図5では、データ線56のみが信号プロセッサに提供されるが、これは単なる例である。
【0066】
図6は、カテーテルにより出力され、及び従ってデータと電力伝送とが重畳された全電気的実現のために延長ケーブル30により延長される必要がある電気信号の例を示す。
【0067】
電力及びデータは単一のバス60上で組み合わされ、オプションで別々の制御線又は複数の線62を伴う。
図6は、データ信号66を抽出して電力信号67を転送するためのスプリッタ64と、増幅又はバッファリングした後のデータ信号66を電力信号67と再結合するためのコンバイナ68とを示す。
【0068】
こうして、電力信号及びデータ信号が分割される。これは例えば、AC/DC重畳の場合にクロスオーバーネットワークを利用することができる。電力は、信号プロセッサ34に電力を供給するため、電力信号67から引き出されるものとして示される。接地線もまた、符号54として示され、これはファイバに沿って走っている。
【0069】
図7は、電力線(電力レール52及び接地54)がデータを搬送するための光ファイバ70とともに設けられるハイブリッド設計を示す。
【0070】
データは電気的に増幅されないが、電気-光変換器72を使用して光学領域に変換される。必要に応じて、電気-光変換の前にユニット74内にオプションで電気信号処理が存在する。
【0071】
延長ケーブルに沿った伝送の後、光-電気変換器76及びオプションの電気信号処理ユニット78を使用して、電気領域への変換が行われる。信号処理は例えば、カテーテル端でのアナログ-デジタル変換、及びPIM端でのデジタル-アナログ変換を含む。信号処理はインピーダンス整合も含み得る。
【0072】
光データ伝送は非常に低い損失を有することが知られる。電気-光変換用の光学式エンコーダは、LED又は垂直共振器型面発光レーザ(VCSEL)などの任意の高速光源として実現されることができる。どちらも電力効率がよく、コネクタにフィットするように十分に小さくすることができる。この例における制御信号及び電力は、電気領域に留まり、光ファイバを用いてハイブリッドケーブル32に供給される。
【0073】
図8は、光ファイバ信号がPIMに直接提供される他の変形例を示す。これは、デジタル光信号を直接受信することができるデジタルPIMに関して可能であり得る。
【0074】
ハイブリッド電気光学システムに加えて、
図9に示されるように、本質的に全光学的であるシステムも可能である。
【0075】
電力線52及びデータ線56は、コンバイナ90に供給される。結合された信号は次に処理ユニット92で処理され、電気-光変換器94により光信号に変換される。
【0076】
接地線54は電線のままである。

________________

→ **取り組む課題**:
(a) 本文の「図6は、データ信号66を抽出」から「れるハイブリッド設計を示す。」までを、「ハイブリッド設計」を「複合設計」に置き換えて書き改めなさい。
(b) 本文によれば、電気-光変換用の光学式エンコーダはどのような光源として実現できるか。
(c) カテーテルの信号伝送について述べた本文を、最後の文に続けて書き進めなさい。

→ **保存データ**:
________________

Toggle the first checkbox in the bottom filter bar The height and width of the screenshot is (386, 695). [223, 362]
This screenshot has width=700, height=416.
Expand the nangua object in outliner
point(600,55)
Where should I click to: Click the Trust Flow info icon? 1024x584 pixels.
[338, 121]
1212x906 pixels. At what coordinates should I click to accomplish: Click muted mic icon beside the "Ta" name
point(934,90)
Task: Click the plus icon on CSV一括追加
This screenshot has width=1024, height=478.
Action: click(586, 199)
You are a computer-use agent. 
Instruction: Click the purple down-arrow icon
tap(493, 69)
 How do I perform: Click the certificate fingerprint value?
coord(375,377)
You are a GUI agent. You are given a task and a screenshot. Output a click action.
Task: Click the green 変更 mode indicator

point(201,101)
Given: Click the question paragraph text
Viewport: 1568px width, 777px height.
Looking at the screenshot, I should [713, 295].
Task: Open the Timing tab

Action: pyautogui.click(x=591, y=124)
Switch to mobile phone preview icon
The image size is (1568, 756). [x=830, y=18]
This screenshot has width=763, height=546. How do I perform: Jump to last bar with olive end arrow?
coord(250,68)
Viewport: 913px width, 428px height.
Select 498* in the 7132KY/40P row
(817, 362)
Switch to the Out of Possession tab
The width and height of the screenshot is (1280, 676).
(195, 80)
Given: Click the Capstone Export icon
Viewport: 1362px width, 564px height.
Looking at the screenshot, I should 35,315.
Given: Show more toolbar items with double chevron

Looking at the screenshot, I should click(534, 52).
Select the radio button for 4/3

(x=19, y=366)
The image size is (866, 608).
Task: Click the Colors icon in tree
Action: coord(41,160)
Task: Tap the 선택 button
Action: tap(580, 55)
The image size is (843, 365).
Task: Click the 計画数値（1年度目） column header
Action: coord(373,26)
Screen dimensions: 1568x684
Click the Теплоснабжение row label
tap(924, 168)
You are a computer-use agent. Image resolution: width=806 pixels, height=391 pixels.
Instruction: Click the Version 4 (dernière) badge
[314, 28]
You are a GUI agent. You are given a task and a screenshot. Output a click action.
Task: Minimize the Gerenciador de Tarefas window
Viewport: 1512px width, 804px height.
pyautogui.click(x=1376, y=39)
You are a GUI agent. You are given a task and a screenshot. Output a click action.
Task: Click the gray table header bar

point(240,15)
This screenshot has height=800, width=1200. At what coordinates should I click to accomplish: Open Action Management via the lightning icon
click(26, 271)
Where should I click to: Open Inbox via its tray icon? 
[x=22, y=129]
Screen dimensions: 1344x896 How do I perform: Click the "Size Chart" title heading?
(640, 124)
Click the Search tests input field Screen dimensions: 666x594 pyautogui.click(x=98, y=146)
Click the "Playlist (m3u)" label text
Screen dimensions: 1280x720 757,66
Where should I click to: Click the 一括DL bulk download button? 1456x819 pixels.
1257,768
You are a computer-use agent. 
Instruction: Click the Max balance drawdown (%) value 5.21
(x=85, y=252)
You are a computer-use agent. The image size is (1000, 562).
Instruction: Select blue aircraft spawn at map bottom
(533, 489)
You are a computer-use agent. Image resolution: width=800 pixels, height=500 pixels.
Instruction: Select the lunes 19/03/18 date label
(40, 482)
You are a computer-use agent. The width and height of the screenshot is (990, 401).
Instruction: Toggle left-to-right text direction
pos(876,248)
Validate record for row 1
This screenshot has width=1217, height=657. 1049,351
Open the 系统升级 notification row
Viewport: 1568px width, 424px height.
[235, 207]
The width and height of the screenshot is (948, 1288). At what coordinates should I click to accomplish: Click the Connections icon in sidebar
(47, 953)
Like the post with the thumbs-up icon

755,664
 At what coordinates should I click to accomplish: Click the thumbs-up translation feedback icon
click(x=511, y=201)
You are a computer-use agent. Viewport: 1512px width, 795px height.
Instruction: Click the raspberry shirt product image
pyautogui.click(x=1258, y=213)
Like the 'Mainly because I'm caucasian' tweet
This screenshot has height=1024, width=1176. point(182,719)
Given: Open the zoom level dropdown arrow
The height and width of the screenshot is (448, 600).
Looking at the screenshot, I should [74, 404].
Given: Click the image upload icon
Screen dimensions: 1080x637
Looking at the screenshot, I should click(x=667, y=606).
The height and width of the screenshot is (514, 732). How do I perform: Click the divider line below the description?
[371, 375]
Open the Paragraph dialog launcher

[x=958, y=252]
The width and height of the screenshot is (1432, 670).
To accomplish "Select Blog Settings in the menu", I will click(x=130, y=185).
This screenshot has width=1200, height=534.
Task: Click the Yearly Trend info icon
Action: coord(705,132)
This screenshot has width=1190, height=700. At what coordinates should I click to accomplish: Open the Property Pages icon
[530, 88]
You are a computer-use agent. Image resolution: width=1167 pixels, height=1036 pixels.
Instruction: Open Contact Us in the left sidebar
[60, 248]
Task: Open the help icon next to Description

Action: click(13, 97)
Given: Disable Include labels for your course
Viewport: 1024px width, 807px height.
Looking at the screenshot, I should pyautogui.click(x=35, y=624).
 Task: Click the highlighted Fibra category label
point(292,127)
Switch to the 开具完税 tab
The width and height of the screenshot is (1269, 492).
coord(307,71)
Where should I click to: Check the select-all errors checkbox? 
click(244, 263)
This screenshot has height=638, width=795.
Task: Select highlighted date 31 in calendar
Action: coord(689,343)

________________

→ **課題別の解答**:
(a)
図6は、データ信号66を抽出して電力信号67を転送するためのスプリッタ64と、増幅又はバッファリングした後のデータ信号66を電力信号67と再結合するためのコンバイナ68とを示す。
【0068】
こうして、電力信号及びデータ信号が分割される。これは例えば、AC/DC重畳の場合にクロスオーバーネットワークを利用することができる。電力は、信号プロセッサ34に電力を供給するため、電力信号67から引き出されるものとして示される。接地線もまた、符号54として示され、これはファイバに沿って走っている。
【0069】
図7は、電力線(電力レール52及び接地54)がデータを搬送するための光ファイバ70とともに設けられる複合設計を示す。

(b) LED又は垂直共振器型面発光レーザ(VCSEL)などの任意の高速光源として実現できる。

(c)
【0077】
光ファイバ70を介した伝送の後、光-電気変換器96における光-電気変換、ユニット98における信号処理、次にスプリッタ100における分割が行われ、PIMへの必要な一組の電気入力が生成される。
【0078】
この例における制御信号及び電力信号は、データ信号と同様に光学的であり、ハイブリッドケーブル32に光ファイバを用いて供給される(これは電気接地接続を含む)。
【0079】
光電力伝送は例えば、WO2014072891A1号に記載され、カテーテルにとって有望な技術である。
【0080】
カテーテルにより担持される超音波プローブは例えば、圧電ジルコン酸トランスデューサ(PZT)固体トランスデューサ、容量性マイクロマシン超音波トランスデューサ(CMUT)、及び/又は圧電マイクロマシン超音波トランスデューサ(PMUT)を含み得る。超音波システムは回転式でも静的式でもよい。
【0081】
カテーテルの設計は、詳細には説明されていない。なぜなら、本発明を実現するためにその設計を変更する必要がないからである。カテーテルは、撮像コア及び外側カテーテル/シースアセンブリを含み得る。バックエンドシステム18は例えば、フェーズドアレイ超音波撮像システムであり得る撮像システムを含む。
【0082】
高レベルでは、カテーテルは、デバイスの先端にある超音波プローブから超音波エネルギーを放出する。超音波エネルギーは、プローブを囲む組織構造により反射され、組織からのエコー信号は、超音波プローブにより受信され増幅される。PIMは、受信信号を転送し、信号をバックエンドシステム(コンソール)に送信する前に予備信号処理を実行することができる。PIMは例えば、データの増幅、フィルタリング、及び/又は集約を実行する。超音波プローブ内の回路の動作をサポートするため、PIMは、高電圧及び低電圧のDC電力も供給してもよい。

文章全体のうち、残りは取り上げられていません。